Ольга Немытова - Сорок бочек арестантов
Время остановилось. Тошнотворные пивные дядьки замерли с клубами дыма у открытого рта, кружки повисли в воздухе, звуки исчезли. Исчезла даже вонь. В сизом самогоне табачного дыма черными изюминками стояли как вкопанные остановленные в полете мухи.
- Вот оно, - поняла я, - вот Альфа и Омега, рабби Гилель и Нагорная проповедь. Вот она, Ночь могущества и Алмазная Сутра...
- Конечно, не будет. Знаю я его, этого ближнего. Хорошо еще, если это не очень ближний - он тебя просто любить не будет. А если очень ближний? У-ууу, он тебя так любить не будет, что одними разговорами о своей любви все печенки выест. Он ведь, ближний, дрянь этакая, тем только и живет... Он ведь, может, для того только в этот мир и пришел, чтобы тебе жизнь отравлять. Тебе и всем, кто окажется для него ближними. А они тоже еще те... Они в оборотку такую запустят чахотку, такого яду плеснут в ухо, так в душу плюнут, а то и над мозгом надругаются. Нет, они тебя любить не будут. Это точно, это раз и навсегда. А миру надо же на чем-то стоять, чем-то держаться? Не на Федора ж Михалыча Достоевского ему опереться. Вот и выходит - они заварили, а я одна расхлебывай. Потому что больше некому.

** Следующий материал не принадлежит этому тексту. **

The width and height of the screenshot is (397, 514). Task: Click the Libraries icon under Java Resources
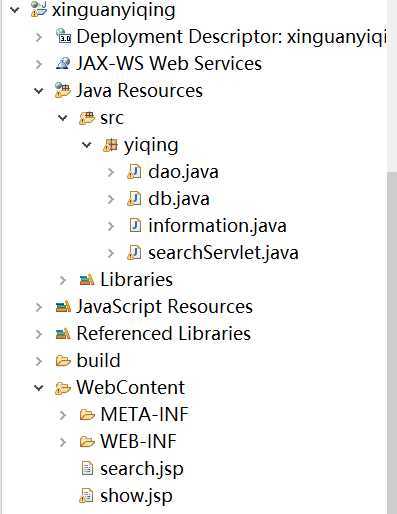tap(87, 280)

Небесные сферы закружились вокруг меня, тихонько позвякивая звездами, как чешская люстра во время землетрясения.
Из «Смольного» я вышла другим человеком. Я видела вокруг себя другой мир - мир, в котором акации на Франца Меринга признавали во мне свою - человека, причастного к тайне. Дома, машины, грудные дети в колясках, колченогие собачки, выводящие на прогулку своих пенсионеров - все искоса бросали на меня мгновенный взгляд - «она знает» - и снова приобретали непроницаемый вид. Меня приняли в заговор, я была своя.